Epibulbar osseous choristoma: Two case reports.
作者信息
Wang Yu-Chen, Wang Zi-Zhen, You De-Bo, Wang Wei
机构信息
Department of Ophthalmology, Peking University Third Hospital, Beijing Key Laboratory of Restoration of Damaged Ocular Nerve, Beijing 100191, China.

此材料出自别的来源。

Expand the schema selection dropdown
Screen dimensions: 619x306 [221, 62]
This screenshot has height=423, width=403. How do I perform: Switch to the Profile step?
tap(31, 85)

Peking University Health Science Center, Beijing 100191, China.
出版信息
World J Clin Cases. 2022 Jan 21;10(3):1093-1098. doi: 10.12998/wjcc.v10.i3.1093.
BACKGROUND
Choristoma is a rare, benign, congenital proliferative tumor, with osseous choristoma being the rarest. Although the tumor is benign, effective identification is needed for its diagnosis and treatment. Here, we report the diagnosis and successful surgical treatment of two patients with osseous choristoma.
CASE SUMMARY
Two patients, a young female and young male patient, were found to have a mass on the ocular surface. The tumor presented on the superior temporal bulbar conjunctiva in the first patient and on the upper eyelid in the second patient. Ultrasound biomicroscopy detected a strong echo with clear boundaries covering the lower echo, and computed tomography examination revealed calcification. Both patients underwent surgery, and histopathological evaluation of the mass showed osseous choristoma. They were treated by excision and subsequently cured.
CONCLUSION
Osseous choristomas are usually asymptomatic. Our patients were cured immediately after surgery, suggesting that surgical treatment is an effective strategy.
背景
迷离瘤是一种罕见的良性先天性增殖性肿瘤,其中骨迷离瘤最为罕见。尽管该肿瘤为良性,但仍需进行有效识别以用于诊断和治疗。在此,我们报告两例骨迷离瘤患者的诊断及成功手术治疗情况。
病例摘要
两名患者,一名年轻女性和一名年轻男性,均被发现眼表有肿物。第一例患者的肿瘤位于颞上眼球结膜,第二例患者的肿瘤位于上睑。超声生物显微镜检查发现一个边界清晰的强回声覆盖低回声,计算机断层扫描检查显示有钙化。两名患者均接受了手术,肿物的组织病理学评估显示为骨迷离瘤。他们接受了切除治疗,随后治愈。
结论
骨迷离瘤通常无症状。我们的患者术后立即治愈,表明手术治疗是一种有效的策略。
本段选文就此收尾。